Cambridge people named in the Queen's Birthday Honours list

th288 — Sat, 13 Jun 2015 05:10:01 +0000

Professor Harshad Kumar Dharamshi Bhadeshia FRS FREng (pictured centre) is the Tata Steel Professor of Metallurgy in the Department of Materials Science and Metallurgy and Director of the SKF Steel Technology Centre. His work is focused on transformation theory, which is concerned with the arrangement of atoms in a solid, in order to enable the invention of new iron alloys. He has been appointed a Knight Bachelor for services to Science and Technology.

Professor Christopher Munro Clark (pictured right) is the Regius Professor of History. His research work is centred on the history of 19th-century Germany and continental Europe. He has published numerous studies and books relating to the political and cultural history of religion, Kaiser Willhelm II, and the history of Prussia. He has been appointed a Knight Bachelor for services to British German relations.

Archibald Hugh Duberly, CBE is the Lord-Lieutenant of Cambridgeshire and a Senior Member of Wolfson College. He has been appointed a KCVO.

Professor Christopher Aidan Gilligan (pictured left) is the Head of the Epidemiology and Modelling Group in the Department of Plant Sciences. His work is focused on developing and testing a theoretical framework to understand the mechanisms that control invasion, persistence, scaling and variability of epidemics within changing agricultural and natural landscapes. He is also a Trustee of the Natural History Museum, by Prime Ministerial appointment. He has been appointed CBE for services to plant health in the field of epidemiology.

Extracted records
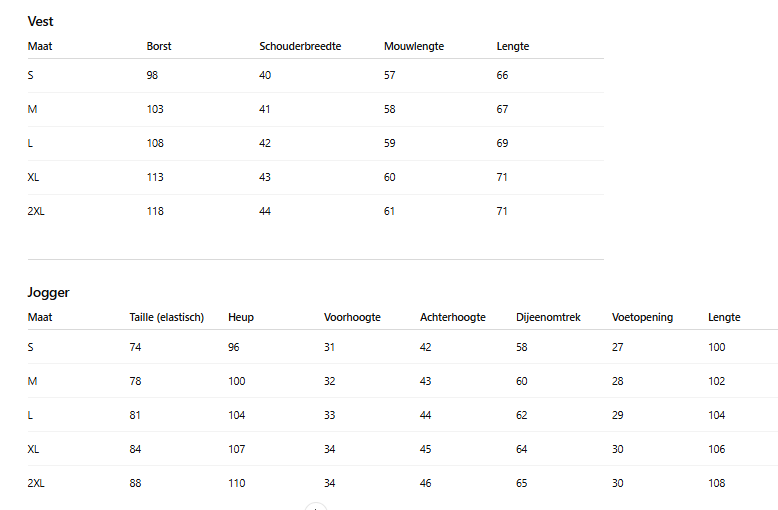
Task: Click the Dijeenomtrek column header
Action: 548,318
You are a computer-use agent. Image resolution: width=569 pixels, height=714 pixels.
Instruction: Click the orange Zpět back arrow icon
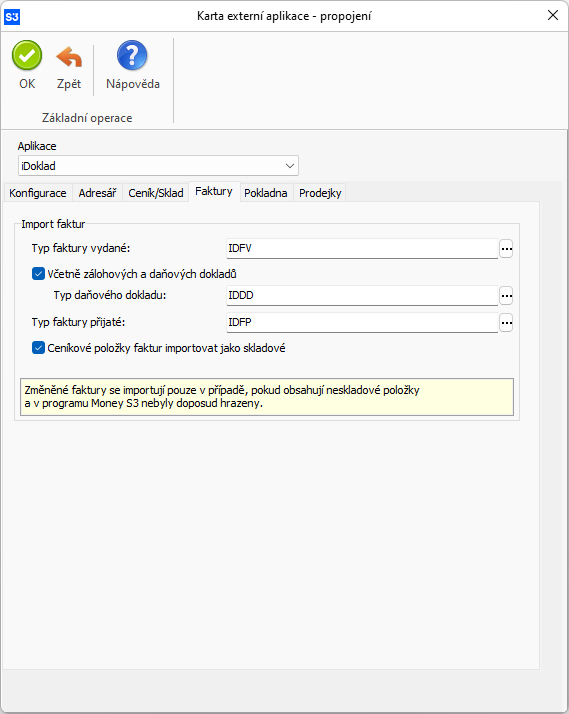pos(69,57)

• What you should do:
Answer these from the Birthday Honours text:
1. What professorship does Harshad Kumar Dharamshi Bhadeshia hold?
2. To what honour has Archibald Hugh Duberly been appointed?
3. Christopher Aidan Gilligan is a Trustee of which museum?

• Solution for this exercise:
1. Tata Steel Professor of Metallurgy
2. KCVO
3. The Natural History Museum